# What is needed:
Give the count of lines in the records below that contain "agent", and say nothing more.

Dataset entries:
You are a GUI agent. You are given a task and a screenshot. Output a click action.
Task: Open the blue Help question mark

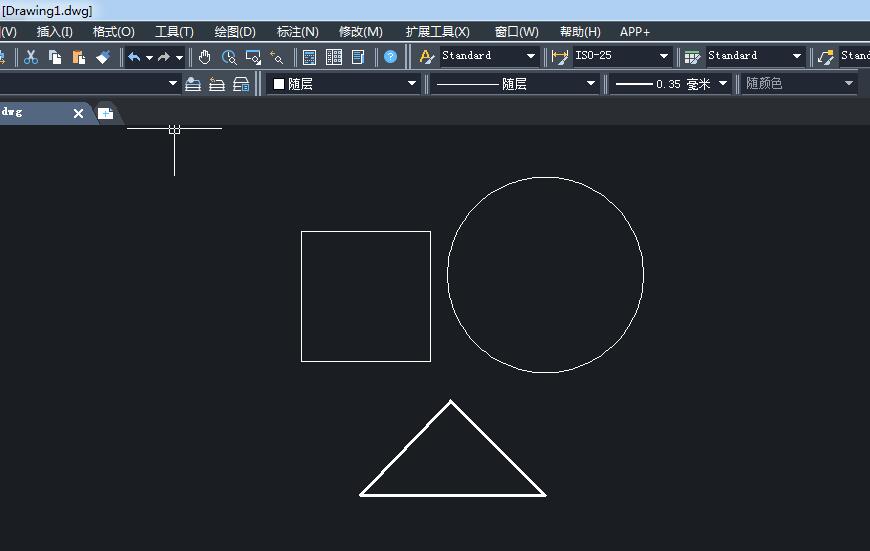[x=391, y=57]
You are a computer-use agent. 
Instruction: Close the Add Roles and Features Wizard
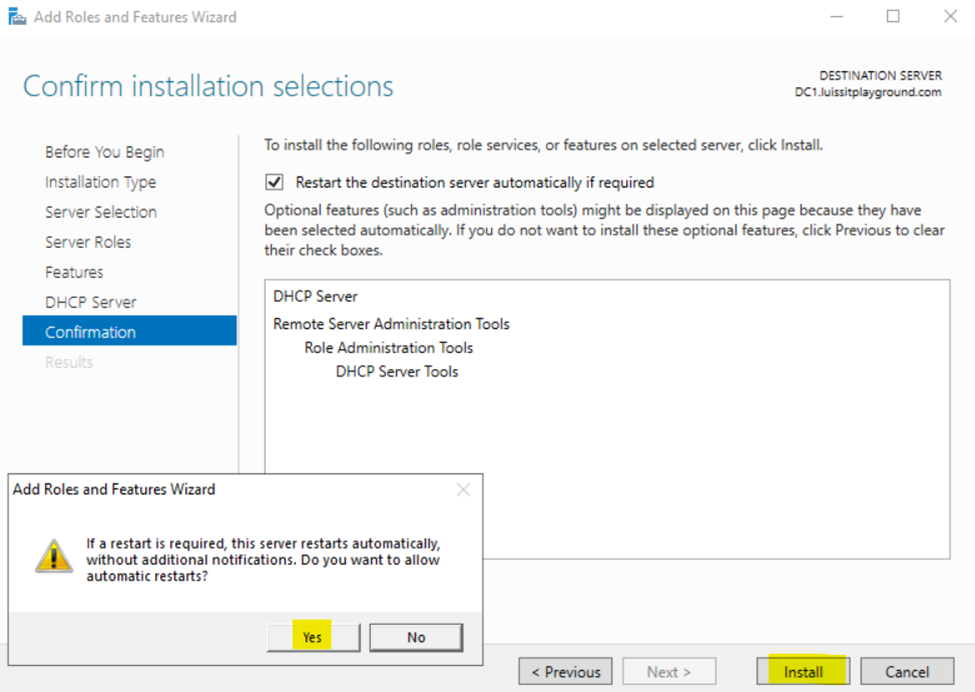click(950, 16)
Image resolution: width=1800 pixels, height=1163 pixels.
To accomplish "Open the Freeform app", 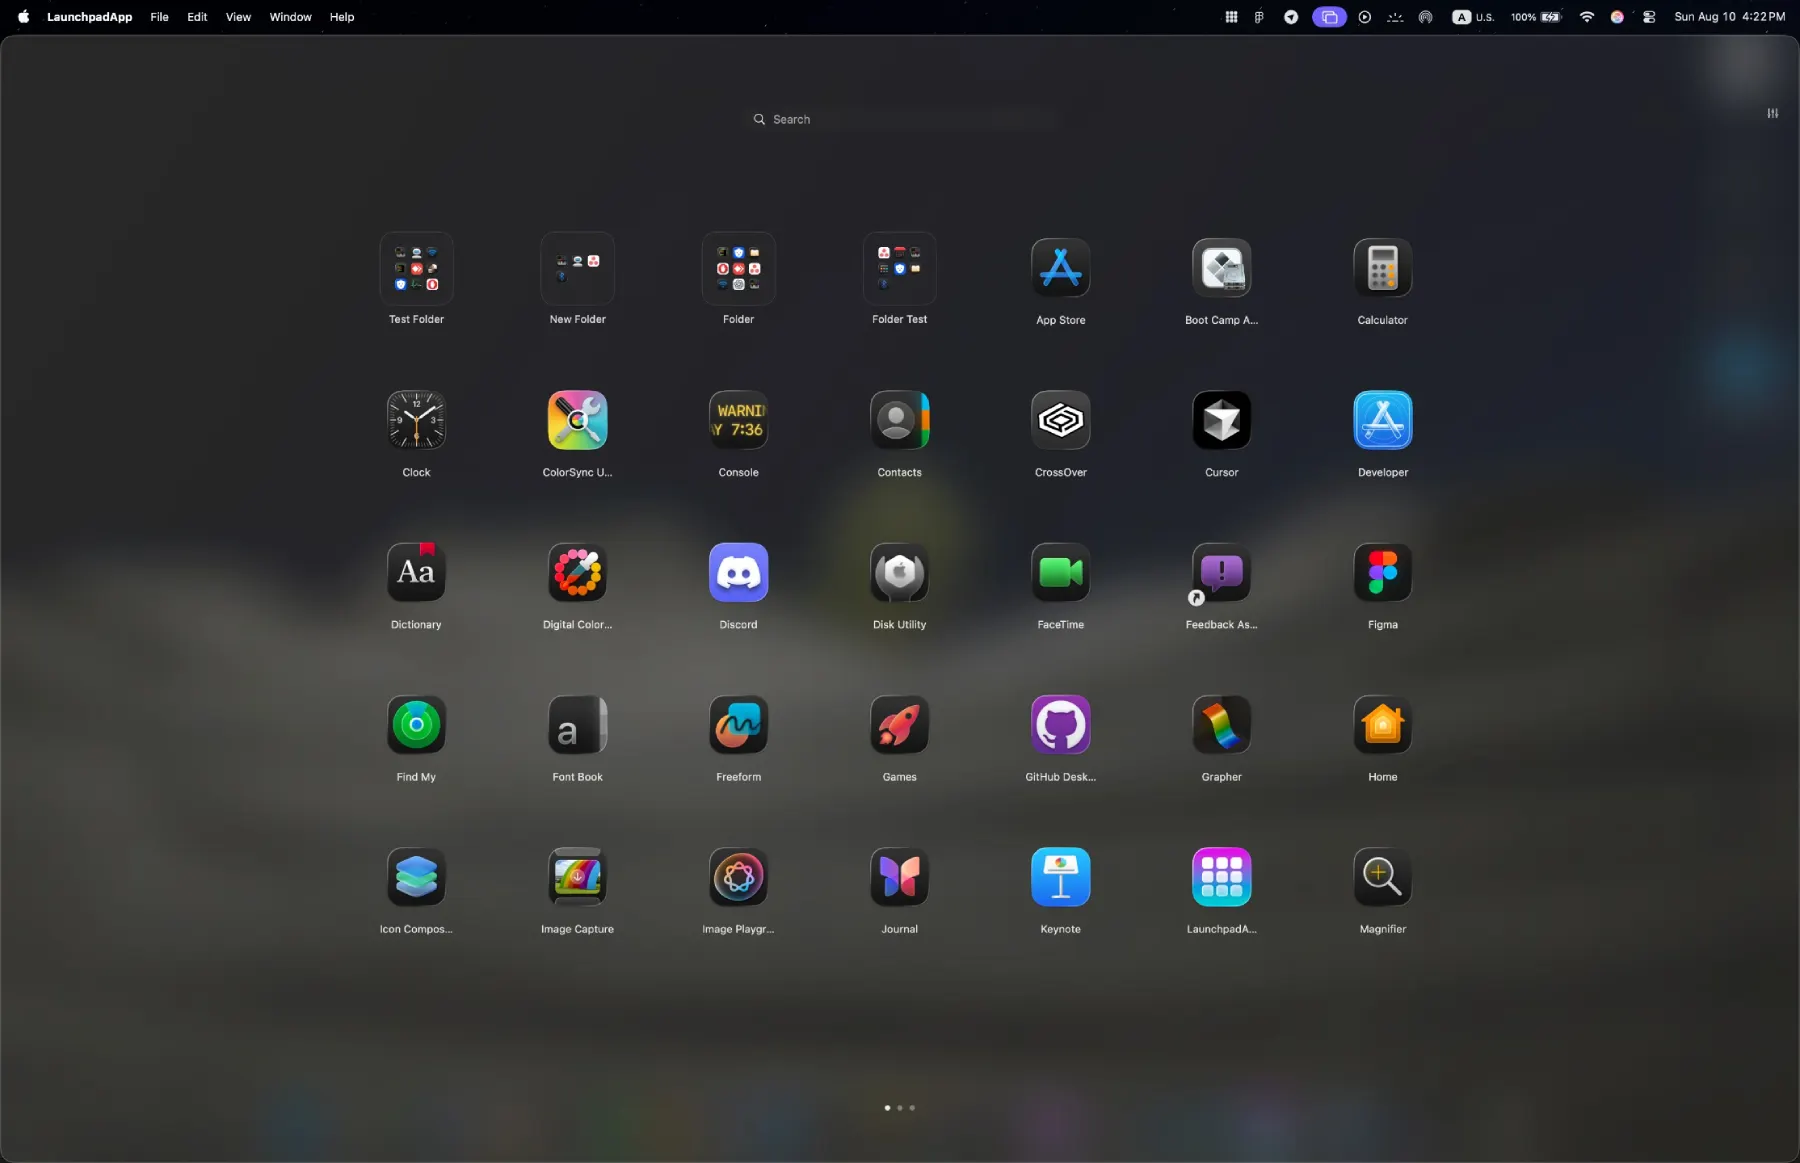I will [x=738, y=725].
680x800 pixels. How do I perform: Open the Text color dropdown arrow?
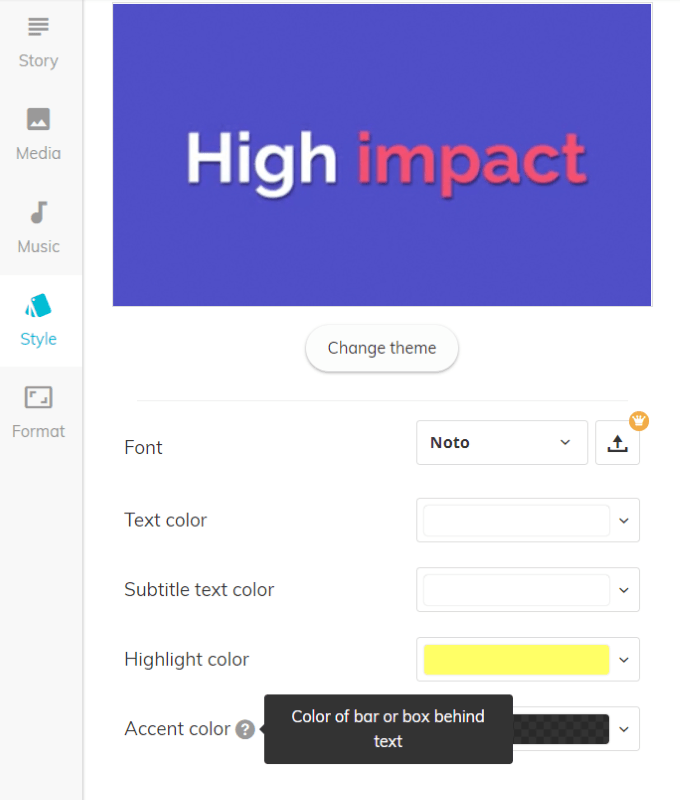coord(624,520)
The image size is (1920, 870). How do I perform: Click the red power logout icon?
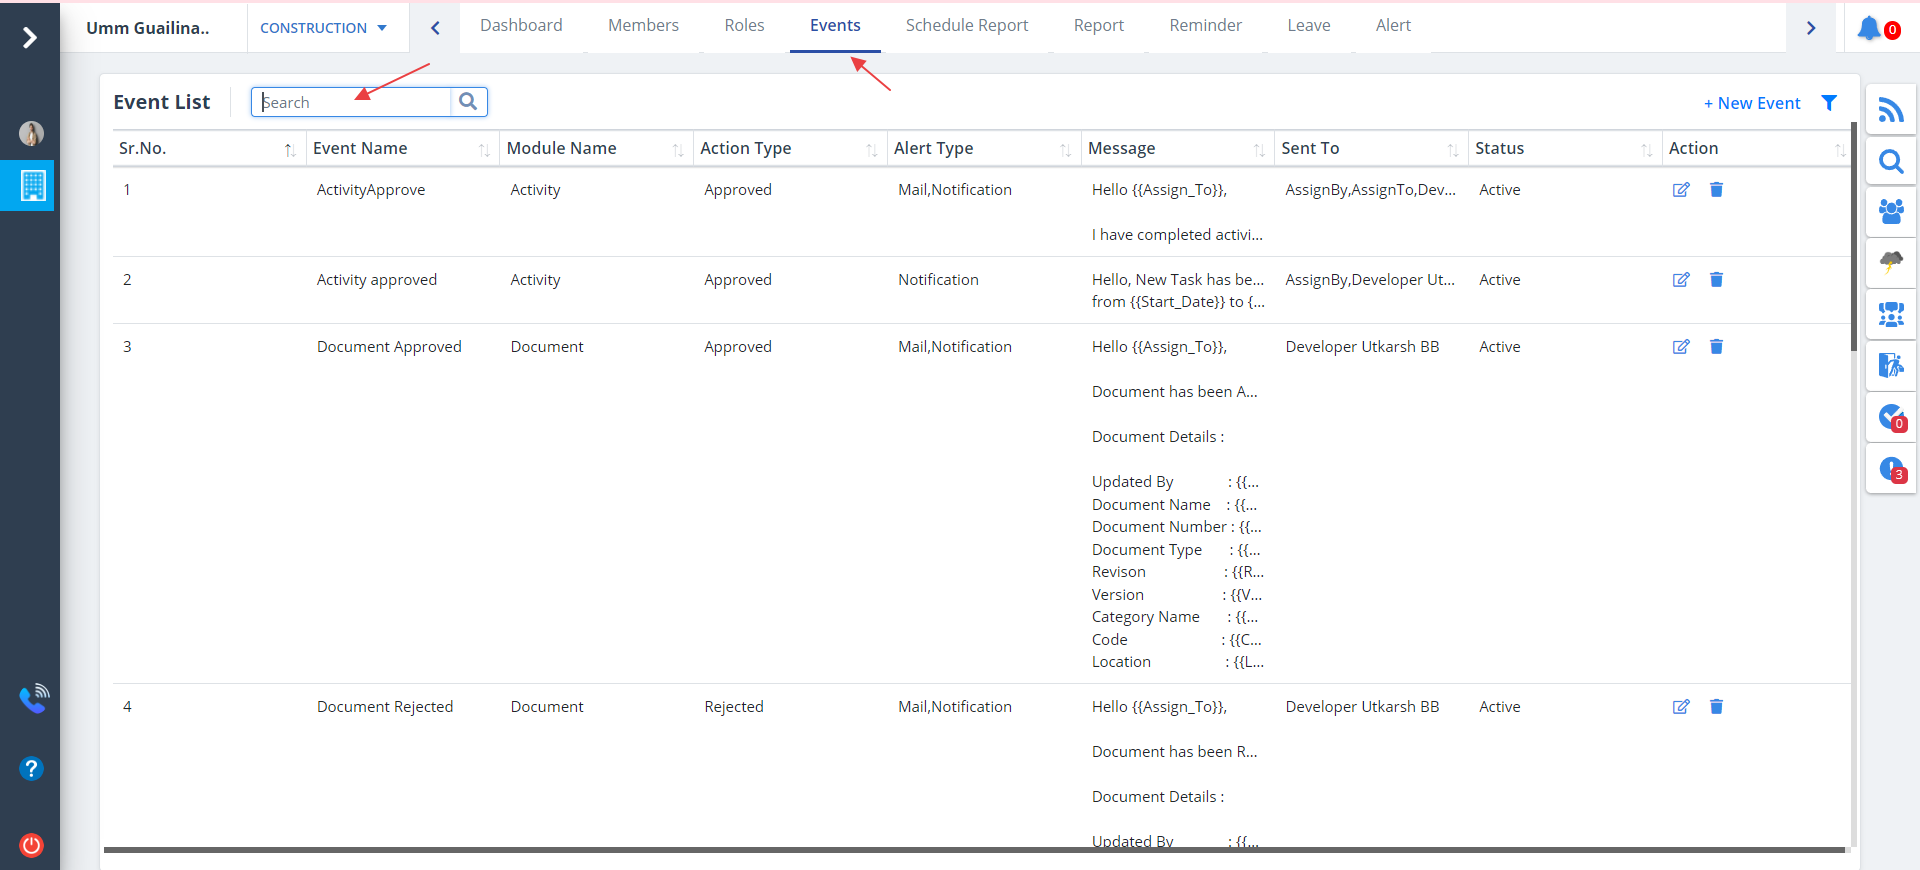tap(31, 845)
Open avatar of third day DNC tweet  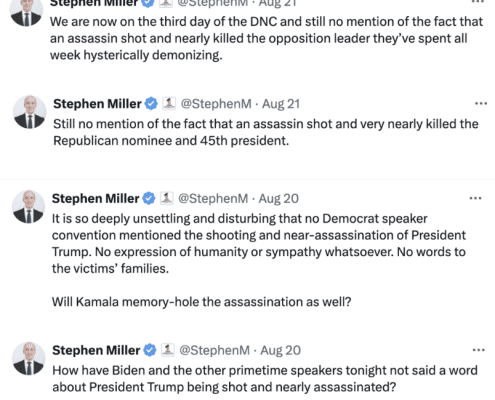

# Reply to the exercise:
2